▼▼▼

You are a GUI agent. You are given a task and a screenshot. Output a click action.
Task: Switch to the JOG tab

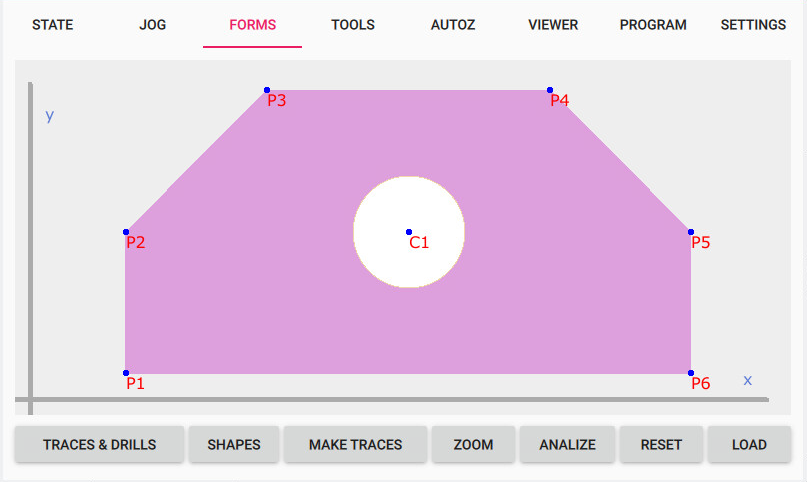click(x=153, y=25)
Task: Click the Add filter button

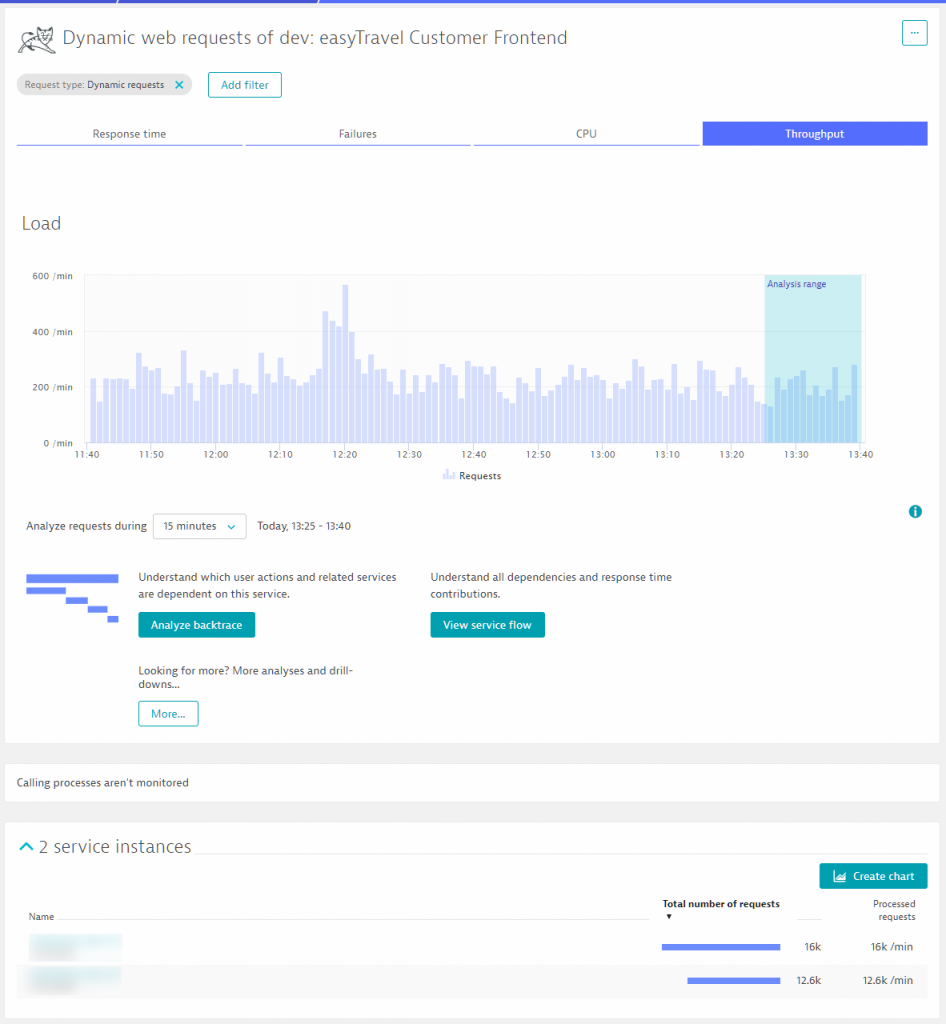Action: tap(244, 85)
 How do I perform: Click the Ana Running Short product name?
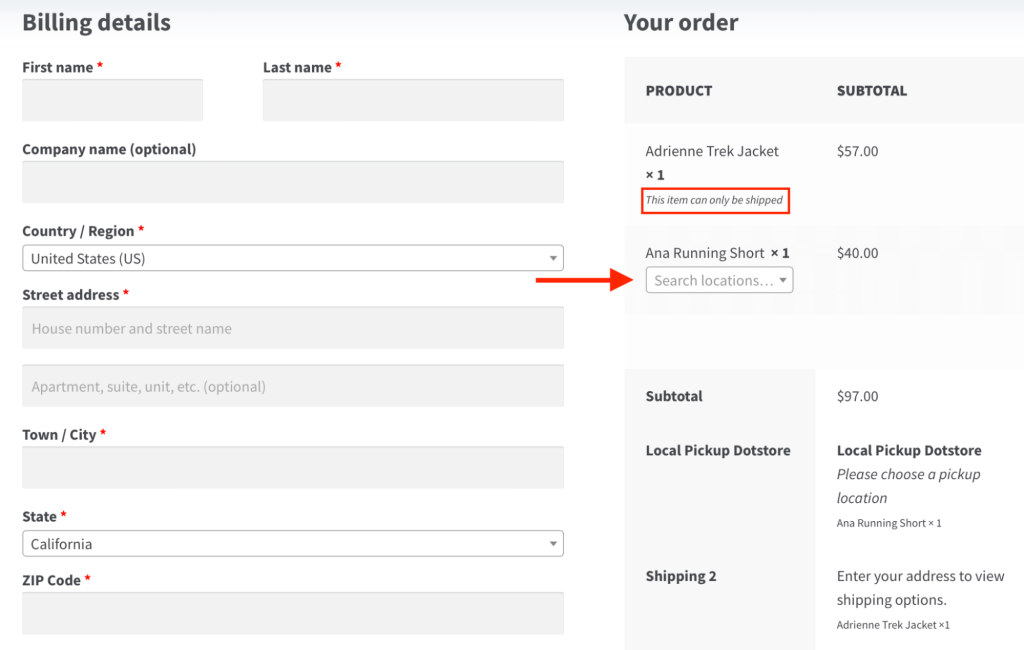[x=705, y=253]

▲▲▲

> _What the task requires_
Reproduce exactly and only the lines from the line that contains "Task: Click the Add filter button" to the end of the data above, both ends included. No pictures go in the copy.

> _Result_
Task: Click the Add filter button

Action: tap(244, 85)
 How do I perform: Click the Ana Running Short product name?
[x=705, y=253]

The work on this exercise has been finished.